─── Quoted passage

Author interview: Pete Adams

Today’s author in the spotlight is Pete Adams whose Kind Hearts and Martinets trilogy (which confusingly comes in 8 books!) is focused on Detective Jack ‘Jane’ Austin. I don’t normally read detective fiction series so it was a nice change to dip into something different for this interview…

Pete, I was struck by the originality and quirkiness of your main character, Jack, who wears a tutu in the opening chapter. Can you tell us where you got the inspiration for him from?

The inspiration and drive is in the novels not the characters, although I do believe the books are equally character and narrative driven. For Jack, who knows, although I do have a very large London family, all of whom are wonderfully funny.

The essence of Jack is in the title of the trilogy in eight books, Kind Hearts and Martinets; a classic good against evil, but written as reason against the immovable object. There are people in this life who are inherently good (Kind Hearts), even if their persona and perceived image is of a clumsy, chicken, oaf, but often it takes an individual of this type to see beyond their natural cowardy custard nature, to take on the most immense of enemies; The Establishment – and that is Jack, nicknamed Jane, Austin.

There are seven books that lead up to the ‘showdown’ in book eight. Each book can be read as an individual novel, each having various despicable crimes that need solving, yet there is always an underlying thread; conspiracy, maybe…? And this is what interests Jane Austin. The crimes, well, he has people to sort that for him and they do, having to bail out Austin along the way, many times, but when and if he gets there, what then; change could be just another Establishment; Irony? Oh well.

These books are dedicated to all Kind Hearts who recognise that sometimes their fate is to take on the world for others.

──────
─── Collected material

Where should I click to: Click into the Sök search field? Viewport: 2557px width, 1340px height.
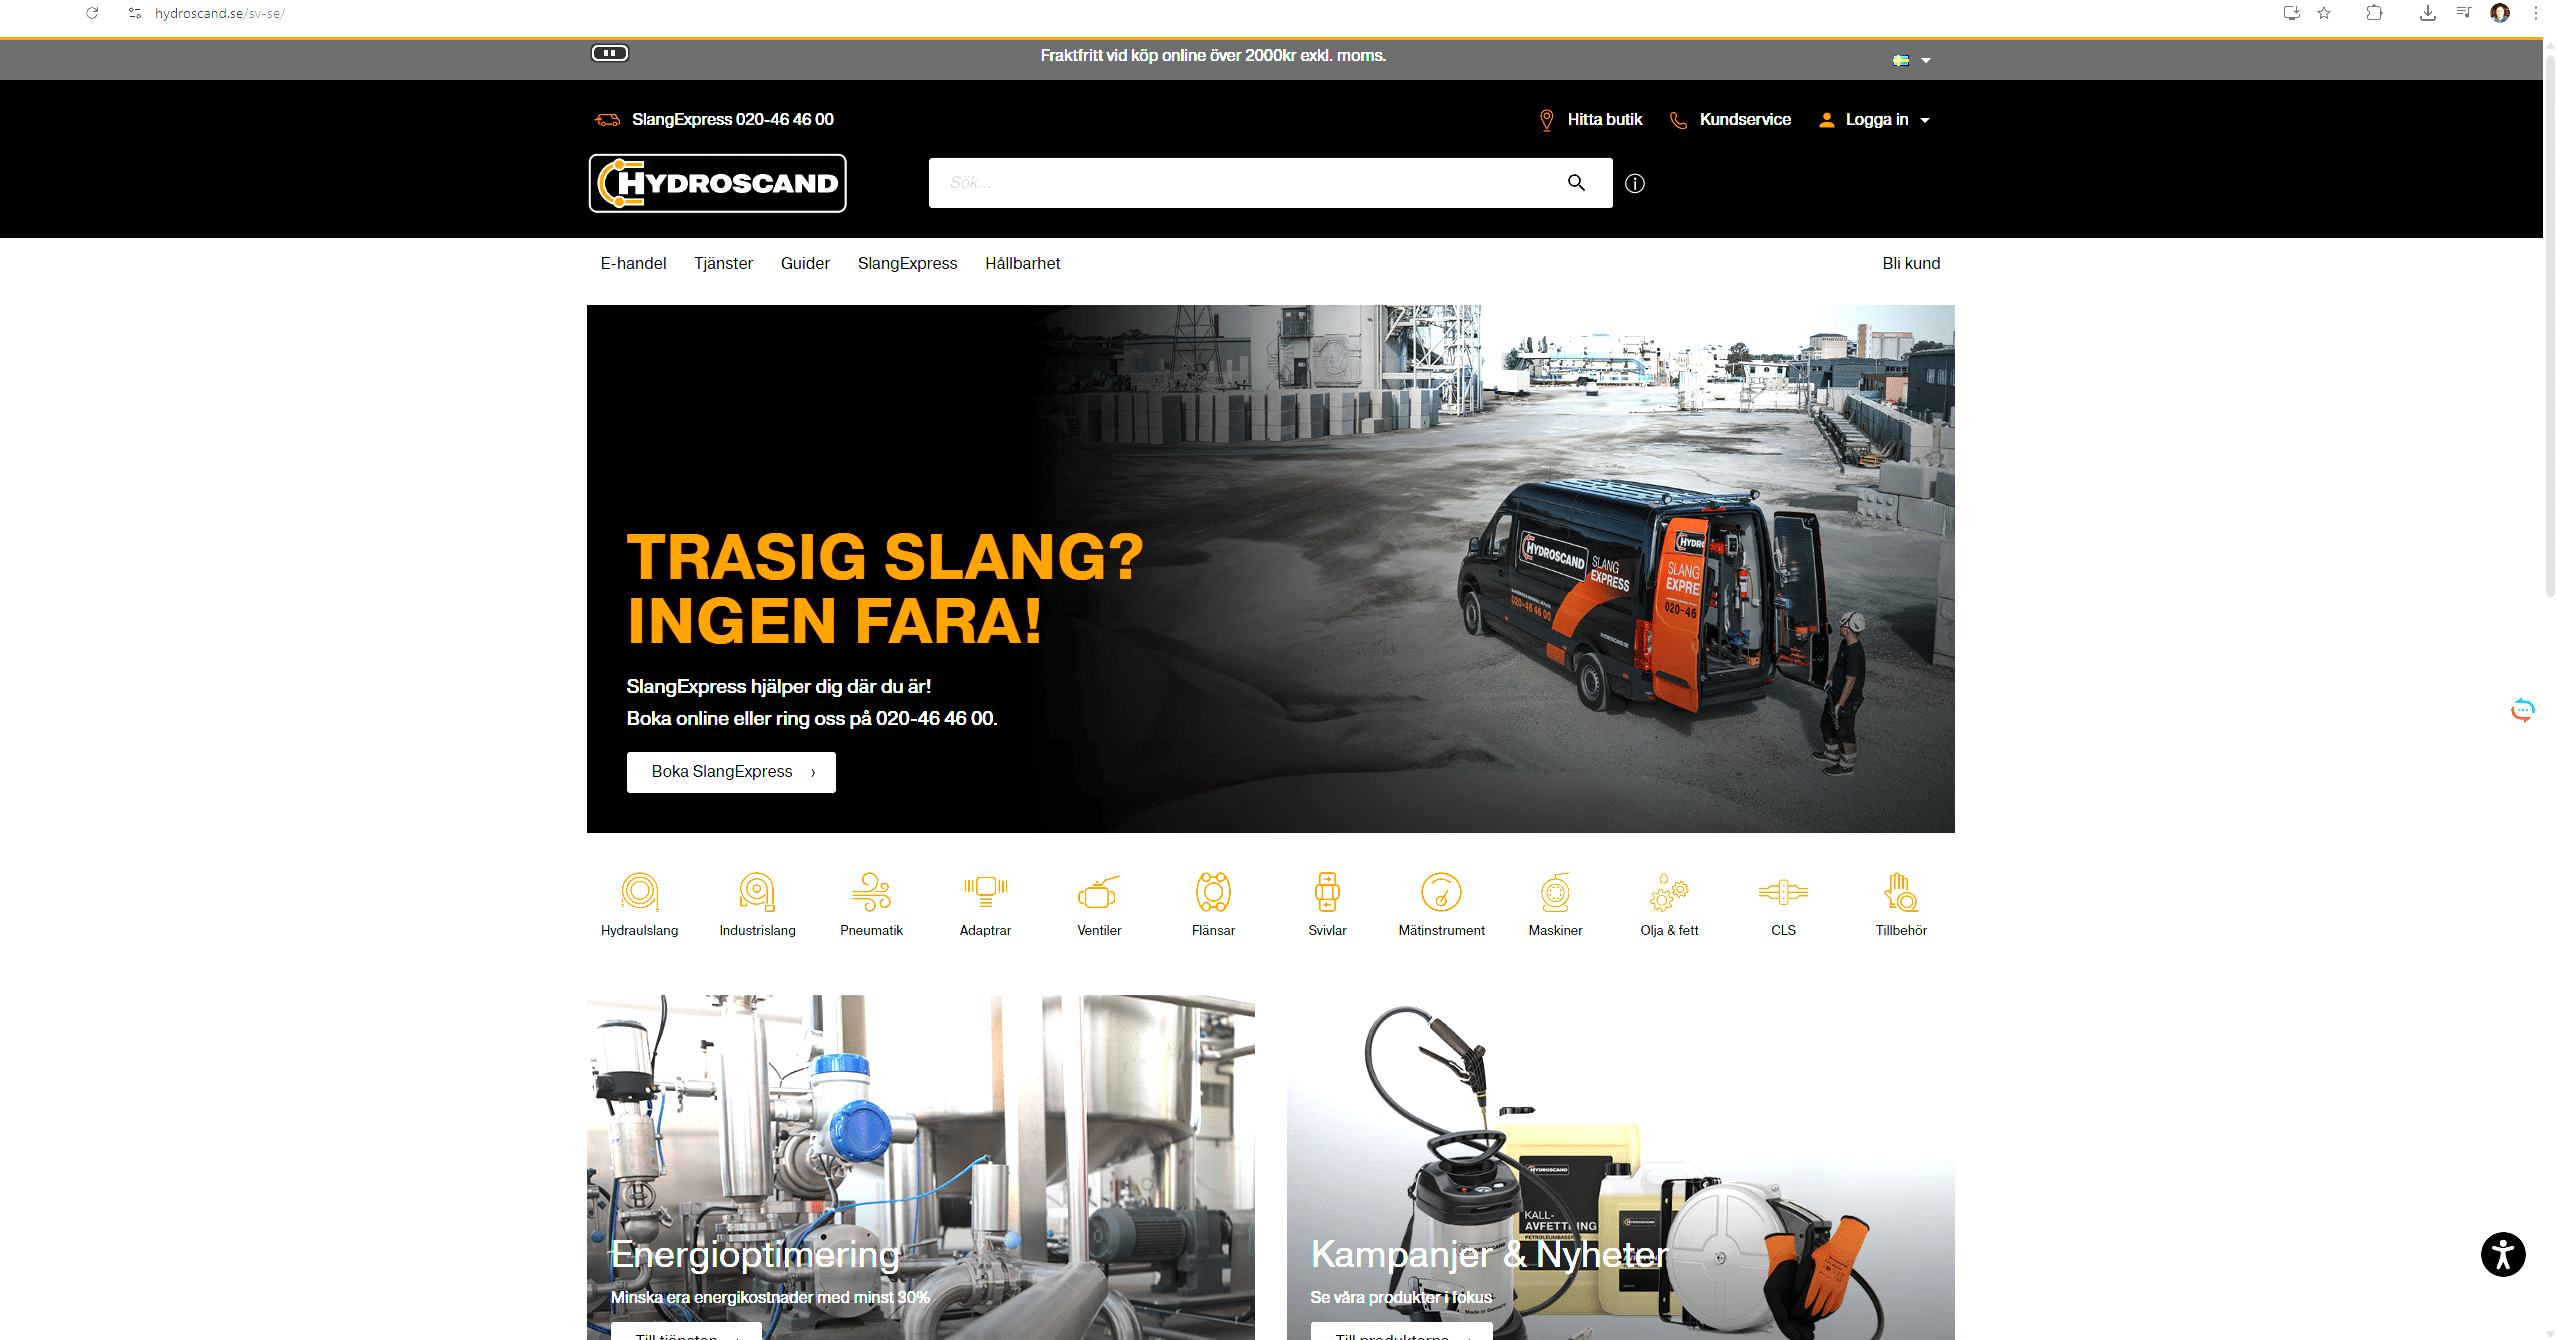1240,183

──────

Can you retype, word for word, the part of the Pete Adams interview that opens with the words containing "Today’s author in" and closes with "for him from?"?

Today’s author in the spotlight is Pete Adams whose Kind Hearts and Martinets trilogy (which confusingly comes in 8 books!) is focused on Detective Jack ‘Jane’ Austin. I don’t normally read detective fiction series so it was a nice change to dip into something different for this interview…

Pete, I was struck by the originality and quirkiness of your main character, Jack, who wears a tutu in the opening chapter. Can you tell us where you got the inspiration for him from?